The explosive growth of mHealth wearables, illustrated by Fitbit's recent IPO and the debut of Apple's Watch earlier this year, isn't happening without serious worries about user security. To that end, providers and payers must put security front-and-center before allowing data exchange from patient and consumer devices, according to a security expert.
"What we're seeing is that security is not being built into these devices--not just the wearables, but [also] anything that can be implanted," Suzanne Widup, a senior analyst with Verizon, tells HealthcareInfoSecurity.com. "So, until we see device manufacturers really getting on-board, putting security into their products from Day 1, we're going to see more and more issues with these things."
Widup co-authored Verizon's recent Data Breach Investigations Research report.
The warning comes as wearable shipments are on the cusp of explosive growth and adoption. About 72.1 million wearable devices will be shipped this year, a new report estimates, a clear sign the market will not be slowing down anytime soon. Last year 26.4 million wearables shipped.

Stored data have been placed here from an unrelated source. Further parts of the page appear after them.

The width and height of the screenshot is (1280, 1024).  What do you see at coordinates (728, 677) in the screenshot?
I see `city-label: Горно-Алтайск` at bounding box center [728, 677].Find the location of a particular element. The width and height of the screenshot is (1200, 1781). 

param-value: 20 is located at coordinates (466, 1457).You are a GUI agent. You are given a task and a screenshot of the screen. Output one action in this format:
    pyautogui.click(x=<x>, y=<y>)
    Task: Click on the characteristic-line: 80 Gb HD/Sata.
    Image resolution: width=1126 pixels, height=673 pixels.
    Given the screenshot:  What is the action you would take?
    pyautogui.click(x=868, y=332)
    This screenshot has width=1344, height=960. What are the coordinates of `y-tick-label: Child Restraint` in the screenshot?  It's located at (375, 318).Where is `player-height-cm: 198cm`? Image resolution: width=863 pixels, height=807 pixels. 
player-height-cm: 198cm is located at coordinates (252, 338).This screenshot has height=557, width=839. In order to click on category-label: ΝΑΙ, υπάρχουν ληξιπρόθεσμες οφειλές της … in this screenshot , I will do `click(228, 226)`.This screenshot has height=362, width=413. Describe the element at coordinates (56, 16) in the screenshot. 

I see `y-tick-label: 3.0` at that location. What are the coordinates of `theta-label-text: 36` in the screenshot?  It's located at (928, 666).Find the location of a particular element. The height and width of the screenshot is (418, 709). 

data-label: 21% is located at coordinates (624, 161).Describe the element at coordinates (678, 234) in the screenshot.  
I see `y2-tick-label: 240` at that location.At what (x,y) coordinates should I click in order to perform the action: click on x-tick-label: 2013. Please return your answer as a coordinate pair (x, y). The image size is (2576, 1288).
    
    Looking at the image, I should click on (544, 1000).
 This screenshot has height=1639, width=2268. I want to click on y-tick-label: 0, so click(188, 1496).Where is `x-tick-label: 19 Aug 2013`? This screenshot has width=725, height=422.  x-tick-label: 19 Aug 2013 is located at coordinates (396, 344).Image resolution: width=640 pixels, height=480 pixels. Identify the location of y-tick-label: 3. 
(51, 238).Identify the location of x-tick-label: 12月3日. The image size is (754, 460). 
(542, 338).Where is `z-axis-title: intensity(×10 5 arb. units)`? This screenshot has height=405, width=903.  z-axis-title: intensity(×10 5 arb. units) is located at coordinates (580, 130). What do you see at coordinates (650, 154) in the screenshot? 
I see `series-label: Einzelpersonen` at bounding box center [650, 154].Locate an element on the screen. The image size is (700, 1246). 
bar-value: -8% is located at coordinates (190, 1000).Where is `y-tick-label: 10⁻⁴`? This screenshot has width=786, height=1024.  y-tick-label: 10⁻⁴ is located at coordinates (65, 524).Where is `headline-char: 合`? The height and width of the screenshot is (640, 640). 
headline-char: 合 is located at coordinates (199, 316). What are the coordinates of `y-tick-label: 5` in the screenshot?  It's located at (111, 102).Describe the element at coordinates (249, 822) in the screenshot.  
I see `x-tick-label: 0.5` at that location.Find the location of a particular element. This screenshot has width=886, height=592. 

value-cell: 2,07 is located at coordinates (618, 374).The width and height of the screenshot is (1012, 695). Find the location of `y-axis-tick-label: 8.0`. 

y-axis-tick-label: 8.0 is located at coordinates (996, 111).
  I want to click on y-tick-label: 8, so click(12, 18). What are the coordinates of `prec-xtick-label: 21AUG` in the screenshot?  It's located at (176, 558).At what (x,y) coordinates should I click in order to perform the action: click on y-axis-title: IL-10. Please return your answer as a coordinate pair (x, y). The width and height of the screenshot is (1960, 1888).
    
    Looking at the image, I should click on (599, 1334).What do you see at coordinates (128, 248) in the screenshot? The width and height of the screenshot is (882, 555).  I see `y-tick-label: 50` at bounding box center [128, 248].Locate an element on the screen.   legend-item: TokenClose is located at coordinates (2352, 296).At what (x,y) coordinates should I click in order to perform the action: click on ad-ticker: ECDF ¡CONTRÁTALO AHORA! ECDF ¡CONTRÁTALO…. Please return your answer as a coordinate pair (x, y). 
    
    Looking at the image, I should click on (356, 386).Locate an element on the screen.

The healthy market outlook is supported by the response to fitness band maker Fitbit's decision to go public. The wearable company exceeded expectations on its opening day with a starting trade value of $20 a share--$1 more than the expected high pricing of $19.
The healthcare value proposition of a mHealth wearable is tied to a key aspect--the data--and it's that data that boasts the biggest security threat, Widup says.
"We are seeing attackers increasingly taking alternative means of getting in [to healthcare IT environments] because the direct methods are getting more secure and difficult to get through," she says.